She has to shut off.
To survive, she has to shut off.
(She can’t do this again. Not again.)
It isn’t fair to Hina. It isn’t.
But it’s not like she has any control over this sort of thing.
(She does. She does.)
“I’m here.” Kyoko kneels down in the debris, takes Hina’s remaining hand in her own broken one, and gives it as gentle a squeeze as she can. “I’m here.”
Hina searches above her, either not seeing Kyoko or not able to focus on her. “I…I…I didn’t…I didn’t think…I didn’t….”
Kyoko brushes a hand through Hina’s hair, torn from its ponytail, and traces her fingers along her face. “It’s okay,” she murmurs, even though it isn’t, even though it hasn’t been for a very long time, even though it might never be again. “You’re okay.”
That’s another lie.
“We couldn’t have known.”
That’s not.
Hina laughs – or tries to – but it turns into coughing. So much blood. So much blood, enough that it spatters a bit onto Kyoko’s face. (She doesn’t wipe it off.) “It…it…it was…was nice,” she struggles to say, her voice fading with every word, “to see…the…the stars….”
She doesn’t say anything else.
For a moment, Kyoko doesn’t move. She just kneels, holding Hina’s remaining hand in her own, running her thumb comfortingly along her skin, as Hina takes in that halting, stuttering sharp last breath emblematic of death – once, twice, then no more – as her body struggles to maintain what her brain has already given up. (Habit. Muscle memory. A refusal of belief.) Then Hina’s jaw hangs open, gravity pulling it down now that she doesn’t have anything to hold it in place. Someone else might reach over to close her eyes, but Kyoko leaves them open.
So she can see the stars.
(A body has been discovered!)
Then Kyoko stands, brushes the dirt from her skirt, smearing the deep red blood spattered across it, and turns to Toko, who continues to struggle with Byakuya. She hears another crack, sharper this time, as she walks over to her, carefully avoiding the wires and sparks, and sits down next to her. “Go get Hiro,” she says. “I’ll keep an eye on—”

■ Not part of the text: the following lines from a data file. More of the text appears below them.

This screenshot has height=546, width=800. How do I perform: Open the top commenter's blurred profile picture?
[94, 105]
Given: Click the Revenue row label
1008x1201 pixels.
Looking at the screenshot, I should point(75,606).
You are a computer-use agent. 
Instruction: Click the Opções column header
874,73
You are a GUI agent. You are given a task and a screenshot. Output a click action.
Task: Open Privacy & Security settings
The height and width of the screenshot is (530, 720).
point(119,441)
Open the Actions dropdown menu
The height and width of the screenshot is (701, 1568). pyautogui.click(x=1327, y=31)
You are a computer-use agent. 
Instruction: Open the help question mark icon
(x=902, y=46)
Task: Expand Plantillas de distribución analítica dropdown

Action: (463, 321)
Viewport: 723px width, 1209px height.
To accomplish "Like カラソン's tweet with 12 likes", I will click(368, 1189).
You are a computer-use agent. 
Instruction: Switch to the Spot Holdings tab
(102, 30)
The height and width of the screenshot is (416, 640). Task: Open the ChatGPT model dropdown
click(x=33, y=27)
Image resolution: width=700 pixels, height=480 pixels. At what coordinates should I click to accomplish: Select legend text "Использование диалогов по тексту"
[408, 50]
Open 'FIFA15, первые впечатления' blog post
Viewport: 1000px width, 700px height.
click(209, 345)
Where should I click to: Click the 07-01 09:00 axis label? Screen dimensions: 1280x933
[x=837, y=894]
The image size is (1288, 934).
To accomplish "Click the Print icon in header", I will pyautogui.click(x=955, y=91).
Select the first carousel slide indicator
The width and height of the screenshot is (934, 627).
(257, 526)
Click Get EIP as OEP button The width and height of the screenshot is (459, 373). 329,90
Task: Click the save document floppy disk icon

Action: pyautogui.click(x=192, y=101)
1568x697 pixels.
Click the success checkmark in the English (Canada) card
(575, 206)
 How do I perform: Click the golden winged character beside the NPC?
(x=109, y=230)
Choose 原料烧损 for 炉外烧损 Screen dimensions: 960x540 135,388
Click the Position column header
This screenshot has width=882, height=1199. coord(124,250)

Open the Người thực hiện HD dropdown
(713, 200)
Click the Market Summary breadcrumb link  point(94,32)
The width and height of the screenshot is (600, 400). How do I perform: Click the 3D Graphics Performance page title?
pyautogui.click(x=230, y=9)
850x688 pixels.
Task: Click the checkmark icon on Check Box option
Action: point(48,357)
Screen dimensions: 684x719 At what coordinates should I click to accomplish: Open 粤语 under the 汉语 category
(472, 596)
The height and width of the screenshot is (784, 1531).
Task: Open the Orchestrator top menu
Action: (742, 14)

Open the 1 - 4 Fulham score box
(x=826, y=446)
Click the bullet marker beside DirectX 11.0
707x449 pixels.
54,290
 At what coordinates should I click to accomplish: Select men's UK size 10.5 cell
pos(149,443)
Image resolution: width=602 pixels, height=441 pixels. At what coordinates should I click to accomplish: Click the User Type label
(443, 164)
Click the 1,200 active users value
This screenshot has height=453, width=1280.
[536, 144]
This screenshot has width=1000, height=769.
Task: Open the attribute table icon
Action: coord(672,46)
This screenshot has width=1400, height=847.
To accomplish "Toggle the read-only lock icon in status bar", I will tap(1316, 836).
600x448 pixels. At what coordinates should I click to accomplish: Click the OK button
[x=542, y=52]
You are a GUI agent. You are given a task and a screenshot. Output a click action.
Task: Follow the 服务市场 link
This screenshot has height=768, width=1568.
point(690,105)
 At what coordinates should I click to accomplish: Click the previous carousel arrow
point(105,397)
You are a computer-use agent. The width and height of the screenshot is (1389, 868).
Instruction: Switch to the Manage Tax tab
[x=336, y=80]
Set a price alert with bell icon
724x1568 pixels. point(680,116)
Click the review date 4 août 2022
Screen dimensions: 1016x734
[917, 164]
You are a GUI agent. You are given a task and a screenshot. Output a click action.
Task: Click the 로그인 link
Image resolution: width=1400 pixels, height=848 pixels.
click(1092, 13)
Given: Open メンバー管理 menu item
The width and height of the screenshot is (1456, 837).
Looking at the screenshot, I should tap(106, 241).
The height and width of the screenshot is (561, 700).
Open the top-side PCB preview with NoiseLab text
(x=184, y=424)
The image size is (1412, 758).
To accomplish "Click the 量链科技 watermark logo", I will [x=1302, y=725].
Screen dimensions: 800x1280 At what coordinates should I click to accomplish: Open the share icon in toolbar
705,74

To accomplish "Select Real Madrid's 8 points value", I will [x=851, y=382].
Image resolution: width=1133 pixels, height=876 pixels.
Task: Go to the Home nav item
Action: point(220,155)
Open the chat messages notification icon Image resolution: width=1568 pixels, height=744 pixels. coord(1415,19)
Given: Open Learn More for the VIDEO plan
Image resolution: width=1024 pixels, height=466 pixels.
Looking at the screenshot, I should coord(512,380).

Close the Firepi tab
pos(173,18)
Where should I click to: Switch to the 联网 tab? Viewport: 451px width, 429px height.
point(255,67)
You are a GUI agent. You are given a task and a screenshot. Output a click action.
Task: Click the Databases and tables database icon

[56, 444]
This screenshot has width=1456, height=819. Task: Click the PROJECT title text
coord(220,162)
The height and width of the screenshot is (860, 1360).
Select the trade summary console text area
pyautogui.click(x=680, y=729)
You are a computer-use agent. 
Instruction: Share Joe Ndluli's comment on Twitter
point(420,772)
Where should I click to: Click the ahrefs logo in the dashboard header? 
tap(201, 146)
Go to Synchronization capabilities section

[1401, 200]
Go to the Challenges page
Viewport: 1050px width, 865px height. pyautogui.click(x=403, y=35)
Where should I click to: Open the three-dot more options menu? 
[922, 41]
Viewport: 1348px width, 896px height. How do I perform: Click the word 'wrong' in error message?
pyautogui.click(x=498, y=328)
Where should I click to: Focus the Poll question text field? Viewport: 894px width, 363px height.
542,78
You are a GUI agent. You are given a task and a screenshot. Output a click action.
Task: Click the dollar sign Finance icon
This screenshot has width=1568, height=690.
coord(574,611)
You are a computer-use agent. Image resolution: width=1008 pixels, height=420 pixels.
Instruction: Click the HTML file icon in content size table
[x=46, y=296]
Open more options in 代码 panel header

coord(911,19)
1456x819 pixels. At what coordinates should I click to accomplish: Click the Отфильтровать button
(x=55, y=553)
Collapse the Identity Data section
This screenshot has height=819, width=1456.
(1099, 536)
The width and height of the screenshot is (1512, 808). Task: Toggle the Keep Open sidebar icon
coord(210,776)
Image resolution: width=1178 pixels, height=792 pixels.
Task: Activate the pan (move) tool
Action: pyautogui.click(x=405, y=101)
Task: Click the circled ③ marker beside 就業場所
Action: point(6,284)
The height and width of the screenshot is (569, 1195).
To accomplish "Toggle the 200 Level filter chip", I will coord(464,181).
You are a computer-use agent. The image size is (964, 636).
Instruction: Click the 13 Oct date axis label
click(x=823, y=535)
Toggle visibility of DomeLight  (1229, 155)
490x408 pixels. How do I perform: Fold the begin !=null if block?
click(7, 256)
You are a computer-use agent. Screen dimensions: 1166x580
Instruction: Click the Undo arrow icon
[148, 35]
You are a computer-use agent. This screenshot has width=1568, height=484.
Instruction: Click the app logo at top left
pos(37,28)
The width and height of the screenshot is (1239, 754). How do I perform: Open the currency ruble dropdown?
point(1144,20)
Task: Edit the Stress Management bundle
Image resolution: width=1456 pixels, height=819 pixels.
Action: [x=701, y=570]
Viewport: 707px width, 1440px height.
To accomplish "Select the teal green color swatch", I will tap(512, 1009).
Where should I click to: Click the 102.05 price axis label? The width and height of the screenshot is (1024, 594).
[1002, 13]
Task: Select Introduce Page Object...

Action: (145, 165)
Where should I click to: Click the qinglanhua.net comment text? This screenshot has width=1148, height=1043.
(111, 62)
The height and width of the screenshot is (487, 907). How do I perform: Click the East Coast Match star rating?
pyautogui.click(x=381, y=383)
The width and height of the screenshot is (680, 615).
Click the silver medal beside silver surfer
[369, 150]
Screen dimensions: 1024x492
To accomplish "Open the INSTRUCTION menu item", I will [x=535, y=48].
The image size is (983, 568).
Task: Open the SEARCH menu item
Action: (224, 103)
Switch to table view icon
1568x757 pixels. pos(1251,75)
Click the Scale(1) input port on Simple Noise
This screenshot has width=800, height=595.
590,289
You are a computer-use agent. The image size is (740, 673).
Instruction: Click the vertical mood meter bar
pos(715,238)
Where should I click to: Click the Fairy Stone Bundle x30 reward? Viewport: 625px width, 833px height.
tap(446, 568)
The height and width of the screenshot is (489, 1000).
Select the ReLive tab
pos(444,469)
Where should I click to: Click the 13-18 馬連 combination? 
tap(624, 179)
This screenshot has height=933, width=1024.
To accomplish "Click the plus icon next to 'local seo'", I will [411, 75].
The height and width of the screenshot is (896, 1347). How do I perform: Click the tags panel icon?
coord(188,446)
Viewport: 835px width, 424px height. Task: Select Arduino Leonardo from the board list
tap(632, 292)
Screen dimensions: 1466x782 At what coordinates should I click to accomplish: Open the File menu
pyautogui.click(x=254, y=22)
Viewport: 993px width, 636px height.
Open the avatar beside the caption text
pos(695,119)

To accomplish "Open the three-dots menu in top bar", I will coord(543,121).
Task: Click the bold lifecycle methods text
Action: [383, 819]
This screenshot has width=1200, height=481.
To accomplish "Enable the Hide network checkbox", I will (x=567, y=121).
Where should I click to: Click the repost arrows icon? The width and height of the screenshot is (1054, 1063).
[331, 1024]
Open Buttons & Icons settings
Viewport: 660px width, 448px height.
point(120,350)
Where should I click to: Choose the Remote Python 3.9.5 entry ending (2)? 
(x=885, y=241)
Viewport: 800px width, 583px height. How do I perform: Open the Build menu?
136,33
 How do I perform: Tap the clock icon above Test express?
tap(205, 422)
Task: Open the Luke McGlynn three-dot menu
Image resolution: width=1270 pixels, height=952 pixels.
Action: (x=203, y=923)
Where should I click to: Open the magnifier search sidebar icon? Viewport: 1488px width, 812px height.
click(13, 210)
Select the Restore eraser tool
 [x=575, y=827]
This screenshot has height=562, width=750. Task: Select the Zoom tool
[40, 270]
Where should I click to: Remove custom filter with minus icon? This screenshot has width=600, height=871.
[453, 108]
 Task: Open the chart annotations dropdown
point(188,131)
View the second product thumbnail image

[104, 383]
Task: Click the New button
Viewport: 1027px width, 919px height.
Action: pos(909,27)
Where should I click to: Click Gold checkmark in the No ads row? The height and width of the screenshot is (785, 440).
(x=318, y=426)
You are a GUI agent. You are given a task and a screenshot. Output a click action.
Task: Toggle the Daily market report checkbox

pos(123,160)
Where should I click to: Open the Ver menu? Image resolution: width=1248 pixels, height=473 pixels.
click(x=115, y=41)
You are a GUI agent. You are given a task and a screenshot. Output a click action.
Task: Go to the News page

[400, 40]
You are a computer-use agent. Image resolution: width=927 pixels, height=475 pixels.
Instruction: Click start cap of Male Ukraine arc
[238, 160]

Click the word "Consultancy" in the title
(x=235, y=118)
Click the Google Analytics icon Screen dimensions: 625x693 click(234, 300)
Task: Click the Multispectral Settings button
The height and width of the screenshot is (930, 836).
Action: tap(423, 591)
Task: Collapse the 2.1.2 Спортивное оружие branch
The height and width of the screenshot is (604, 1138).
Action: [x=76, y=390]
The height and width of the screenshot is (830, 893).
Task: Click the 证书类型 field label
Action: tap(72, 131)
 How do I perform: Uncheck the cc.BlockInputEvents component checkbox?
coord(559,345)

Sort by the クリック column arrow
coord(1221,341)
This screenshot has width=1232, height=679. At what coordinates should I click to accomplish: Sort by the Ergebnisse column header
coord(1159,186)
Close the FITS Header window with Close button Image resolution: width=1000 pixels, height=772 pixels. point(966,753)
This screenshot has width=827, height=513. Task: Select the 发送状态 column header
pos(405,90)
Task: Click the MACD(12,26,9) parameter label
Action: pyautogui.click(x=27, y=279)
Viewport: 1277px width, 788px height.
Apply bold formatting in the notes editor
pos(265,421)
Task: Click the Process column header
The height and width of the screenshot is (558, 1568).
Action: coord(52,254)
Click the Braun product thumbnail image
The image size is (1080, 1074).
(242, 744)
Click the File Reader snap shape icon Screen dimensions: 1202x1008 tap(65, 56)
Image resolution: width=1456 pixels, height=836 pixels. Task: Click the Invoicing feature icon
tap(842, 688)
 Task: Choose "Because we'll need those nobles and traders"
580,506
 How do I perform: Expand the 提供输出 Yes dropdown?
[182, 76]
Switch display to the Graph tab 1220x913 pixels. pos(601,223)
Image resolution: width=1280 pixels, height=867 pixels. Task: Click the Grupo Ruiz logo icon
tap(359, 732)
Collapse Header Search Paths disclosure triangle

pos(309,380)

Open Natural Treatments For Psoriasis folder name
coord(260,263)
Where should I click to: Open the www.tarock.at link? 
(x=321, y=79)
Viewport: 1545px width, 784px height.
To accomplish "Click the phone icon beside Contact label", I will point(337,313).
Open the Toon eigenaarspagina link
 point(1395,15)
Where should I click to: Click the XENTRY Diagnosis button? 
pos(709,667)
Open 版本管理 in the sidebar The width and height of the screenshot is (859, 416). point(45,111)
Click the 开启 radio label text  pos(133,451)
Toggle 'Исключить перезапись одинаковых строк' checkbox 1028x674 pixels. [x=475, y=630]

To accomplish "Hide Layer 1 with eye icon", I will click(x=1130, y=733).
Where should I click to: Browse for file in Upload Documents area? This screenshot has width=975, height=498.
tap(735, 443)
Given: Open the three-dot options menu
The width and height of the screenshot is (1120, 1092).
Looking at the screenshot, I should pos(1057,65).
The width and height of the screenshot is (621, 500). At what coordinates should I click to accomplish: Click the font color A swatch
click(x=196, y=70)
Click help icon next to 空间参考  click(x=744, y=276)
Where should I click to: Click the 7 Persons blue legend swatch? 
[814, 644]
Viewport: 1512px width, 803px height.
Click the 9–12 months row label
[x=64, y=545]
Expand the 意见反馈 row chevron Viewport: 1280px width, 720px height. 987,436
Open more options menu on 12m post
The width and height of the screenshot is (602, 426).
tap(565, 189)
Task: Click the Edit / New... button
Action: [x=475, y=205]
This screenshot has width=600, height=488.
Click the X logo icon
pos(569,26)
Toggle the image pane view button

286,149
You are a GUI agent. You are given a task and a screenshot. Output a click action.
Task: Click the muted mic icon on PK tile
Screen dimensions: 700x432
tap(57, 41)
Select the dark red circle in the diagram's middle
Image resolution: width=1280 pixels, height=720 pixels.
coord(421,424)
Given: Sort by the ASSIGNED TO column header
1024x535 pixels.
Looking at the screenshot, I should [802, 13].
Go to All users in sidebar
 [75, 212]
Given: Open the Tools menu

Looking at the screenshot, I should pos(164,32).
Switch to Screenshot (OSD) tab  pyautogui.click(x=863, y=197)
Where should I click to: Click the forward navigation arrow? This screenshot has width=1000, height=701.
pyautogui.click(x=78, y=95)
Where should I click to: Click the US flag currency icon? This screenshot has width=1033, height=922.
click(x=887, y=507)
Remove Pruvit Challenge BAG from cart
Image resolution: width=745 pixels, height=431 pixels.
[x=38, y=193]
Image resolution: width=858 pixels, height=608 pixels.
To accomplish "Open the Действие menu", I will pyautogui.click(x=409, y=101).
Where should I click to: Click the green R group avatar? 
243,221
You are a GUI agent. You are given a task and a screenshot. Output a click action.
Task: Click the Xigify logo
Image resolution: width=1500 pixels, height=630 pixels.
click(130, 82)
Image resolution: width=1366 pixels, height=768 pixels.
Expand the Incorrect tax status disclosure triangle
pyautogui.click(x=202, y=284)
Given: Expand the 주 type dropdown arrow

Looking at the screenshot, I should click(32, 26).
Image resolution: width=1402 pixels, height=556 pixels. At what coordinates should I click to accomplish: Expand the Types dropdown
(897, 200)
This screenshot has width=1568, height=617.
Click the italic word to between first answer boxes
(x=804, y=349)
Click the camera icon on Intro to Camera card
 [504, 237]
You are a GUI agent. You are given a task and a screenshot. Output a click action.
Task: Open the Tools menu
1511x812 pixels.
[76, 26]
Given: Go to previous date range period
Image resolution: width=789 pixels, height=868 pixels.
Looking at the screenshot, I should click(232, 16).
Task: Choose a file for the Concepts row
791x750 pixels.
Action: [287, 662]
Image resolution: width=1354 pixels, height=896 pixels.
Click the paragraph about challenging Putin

“You g-g-get him!” Toko interrupts, spitting the words out. “I can protect Master b-b-better than y-you!”
After a brief consideration of current events and, more importantly, what Toko can do if something else should happen, Kyoko acquiesces. She nods. “Stay focused on him,” she says as she stands again. “You won’t like what you might see elsewhere.”
Toko glares at her.
“And quit trying to move him without help. You might make things worse.”
Kyoko feels Toko’s continued glare on her as she leaves, but she doesn’t hear any extra shuffling, which means she’s listened, at least. She doesn’t spare another glance for Hina’s corpse as she passes it by. Attachments like this will do her no good. Hina is dead. She needs to accept this. To let it go.
And yet.
Kyoko pauses just inside of the tunnel leading out of the now quite destroyed room. She turns, bends down, and finds that small plush bear buried beneath the rubble. His torn red eye somehow seems even more torn, as though the fabric sewn beneath the hole is beginning to bleed through, and the black, covered with dirt and dust, seems softer, lighter, while the white seems stained from overuse. Hiro will panic, if he sees this. (Hiro is panicking already. Kyoko doesn’t need to hear him to know that.)
She stares at the bear, brushes it off, and then tucks it into the inside pocket of her jacket.
Only then does she go.
~
Kyoko finds Hiro running about in the main hall, scurrying from one room to the other in his panic, yelling with his arms raised high above his head and his chunky sandals clunking along the floor. She calmly walks over to intercept him (it’s easy to be calm when she’s numb) and places a hand on his shoulder to still him. “Hiro.”
“AAAAAHHHH!”
Hiro jumps in his skin, bounds away from her, and whirls about with his hands up in some sort of attempt at a martial arts defensive stance. “Don’t hurt me!” he says, eyes squinted shut. “I know kung fu!”
Kyoko stares at him as he tries, blindly, to attack forward before easily stepping out of the way. “Hiro.”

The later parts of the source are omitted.